The 12-m (40-ft) MPD system provides riser gas handling and early kick detection/control in drilling sections when the BOP is connected to the well. The riser MPD assembly used on the GSF Explorer comprises three main components: the flow spool, operational annular preventer, and rotating control device (RCD). The flow spool provides the connection for the flowlines from the top of the riser to the MPD manifold. Two 6-in. flowlines are connected at the moonpool to allow returns to flow through the MPD manifold to the shale shakers and mud pits. A 21?-in. subsea annular BOP is installed above the flow spool. The annular BOP allows riser gas handling. If a kick is detected in the riser, the annulus can be closed to provide controlled handling of a riser influx through the flow spool and back to the surface. The Weatherford Model 7875 Below Tension Ring Seashield RCD is installed on top of the annular BOP in the MPD riser joint. This RCD enables pressure control for annulus gas containment and drilling operations. Its principle use is to provide an annular seal around the drillpipe during drilling and tripping operations. The inside profile of the RCD includes a hydraulic latch assembly to receive, retain, and release the bearing seal assembly.
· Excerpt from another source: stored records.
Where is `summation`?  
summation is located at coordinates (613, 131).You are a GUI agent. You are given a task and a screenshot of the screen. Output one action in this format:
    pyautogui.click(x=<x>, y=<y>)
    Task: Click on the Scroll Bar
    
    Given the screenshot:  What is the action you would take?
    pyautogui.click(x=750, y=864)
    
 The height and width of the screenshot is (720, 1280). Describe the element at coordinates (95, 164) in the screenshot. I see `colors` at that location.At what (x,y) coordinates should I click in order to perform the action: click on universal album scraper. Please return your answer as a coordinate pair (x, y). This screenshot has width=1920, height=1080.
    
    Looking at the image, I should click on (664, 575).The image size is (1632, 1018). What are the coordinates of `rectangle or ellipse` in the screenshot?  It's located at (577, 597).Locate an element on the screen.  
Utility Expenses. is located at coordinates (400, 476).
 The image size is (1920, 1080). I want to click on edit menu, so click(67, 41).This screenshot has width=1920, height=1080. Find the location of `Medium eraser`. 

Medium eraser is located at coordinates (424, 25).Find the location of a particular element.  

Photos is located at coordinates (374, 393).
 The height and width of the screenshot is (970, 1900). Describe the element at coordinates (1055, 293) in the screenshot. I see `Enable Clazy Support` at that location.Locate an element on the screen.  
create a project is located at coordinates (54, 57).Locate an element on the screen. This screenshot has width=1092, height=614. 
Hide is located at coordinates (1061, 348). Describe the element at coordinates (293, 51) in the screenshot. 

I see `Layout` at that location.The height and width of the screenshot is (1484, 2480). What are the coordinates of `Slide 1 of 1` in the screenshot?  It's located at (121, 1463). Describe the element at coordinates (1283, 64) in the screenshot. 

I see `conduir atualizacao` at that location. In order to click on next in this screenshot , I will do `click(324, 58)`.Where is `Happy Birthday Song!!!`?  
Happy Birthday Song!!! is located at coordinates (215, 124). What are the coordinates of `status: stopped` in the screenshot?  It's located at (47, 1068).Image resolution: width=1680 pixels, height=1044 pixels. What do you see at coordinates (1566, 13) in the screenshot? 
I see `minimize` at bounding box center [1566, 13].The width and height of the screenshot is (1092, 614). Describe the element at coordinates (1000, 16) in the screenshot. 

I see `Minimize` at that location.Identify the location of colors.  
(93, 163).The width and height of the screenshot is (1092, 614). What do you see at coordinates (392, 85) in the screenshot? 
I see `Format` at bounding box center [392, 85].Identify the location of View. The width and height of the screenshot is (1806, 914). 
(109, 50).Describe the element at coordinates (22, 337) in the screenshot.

With the bearing seal assembly removed, the 2,000-psi RCD system is capable of handling the full-size 18?-in. BOP tools.

This RCD currently is the only one in the world that can be installed in a deepwater marine riser and support the riser tension requirements while conforming to API 16 RCD drillthrough specifications. The ability to put the RCD in tension with the riser allows it to become a standard component of the riser and enables installation below the conventional slip joint.

Weatherford commissioned its MPD package in March 2010. As the project is nearing its two-year mark, the company is currently drilling the fifth well for the consortium.

"Deepwater MPD using this configuration will soon be deployed in Brazil as well as the West Coast of Africa," said David Pavel, director business development, Drilling Optimization Services, Weatherford. "The diversity of E&P operators using and requesting this technology in deep water is evidence that there is a need for this key enabler."

At its onset, only one operator in the consortium agreed to use Weatherford's system. "The others were in a 'wait and see' mode," Pavel said. "Upon initial success, the majority of the consortium contracted the technology and the project has continued for two years with additional wells to come."

Weatherford's project has confirmed the viability of key technologies that comprise this system. "Operators in the consortium are evaluating other deepwater basins in which to deploy this technology," Pavel said.